Background: Clinical trial registries can improve the validity of trial results by facilitating comparisons between prospectively planned and reported outcomes. Previous reports on the frequency of planned and reported outcome inconsistencies have reported widely discrepant results. It is unknown whether these discrepancies are due to differences between the included trials, or to methodological differences between studies. We aimed to systematically review the prevalence and nature of discrepancies between registered and published outcomes among clinical trials.

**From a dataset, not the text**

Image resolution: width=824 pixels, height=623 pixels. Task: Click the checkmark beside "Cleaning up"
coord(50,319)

Methods: We searched MEDLINE via PubMed, EMBASE, and CINAHL, and checked references of included publications to identify studies that compared trial outcomes as documented in a publicly accessible clinical trials registry with published trial outcomes. Two authors independently selected eligible studies and performed data extraction. We present summary data rather than pooled analyses owing to methodological heterogeneity among the included studies.

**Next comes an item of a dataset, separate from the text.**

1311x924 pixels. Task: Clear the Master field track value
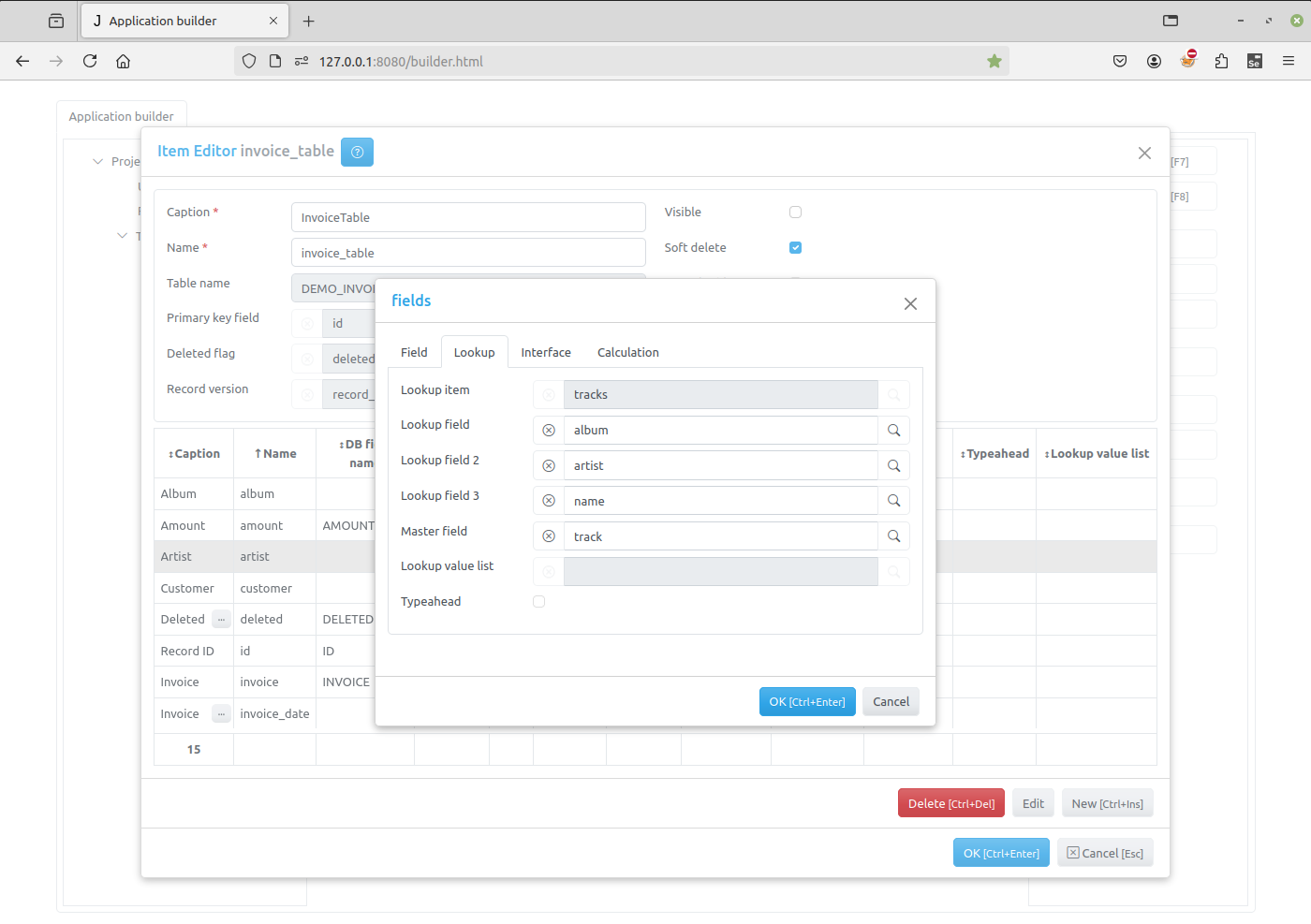tap(549, 537)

Results: Twenty-seven studies were eligible for inclusion. The overall risk of bias among included studies was moderate to high. These studies assessed outcome agreement for a median of 65 individual trials (interquartile range [IQR] 25-110). The median proportion of trials with an identified discrepancy between the registered and published primary outcome was 31%; substantial variability in the prevalence of these primary outcome discrepancies was observed among the included studies (range 0% (0/66) to 100% (1/1), IQR 17-45%). We found less variability within the subset of studies that assessed the agreement between prospectively registered outcomes and published outcomes, among which the median observed discrepancy rate was 41% (range 30% (13/43) to 100% (1/1), IQR 33-48%). The nature of observed primary outcome discrepancies also varied substantially between included studies. Among the studies providing detailed descriptions of these outcome discrepancies, a median of 13 % of trials introduced a new, unregistered outcome in the published manuscript (IQR 5-16%).
Conclusions: Discrepancies between registered and published outcomes of clinical trials are common regardless of funding mechanism or the journals in which they are published. Consistent reporting of prospectively defined outcomes and consistent utilization of registry data during the peer review process may improve the validity of clinical trial publications.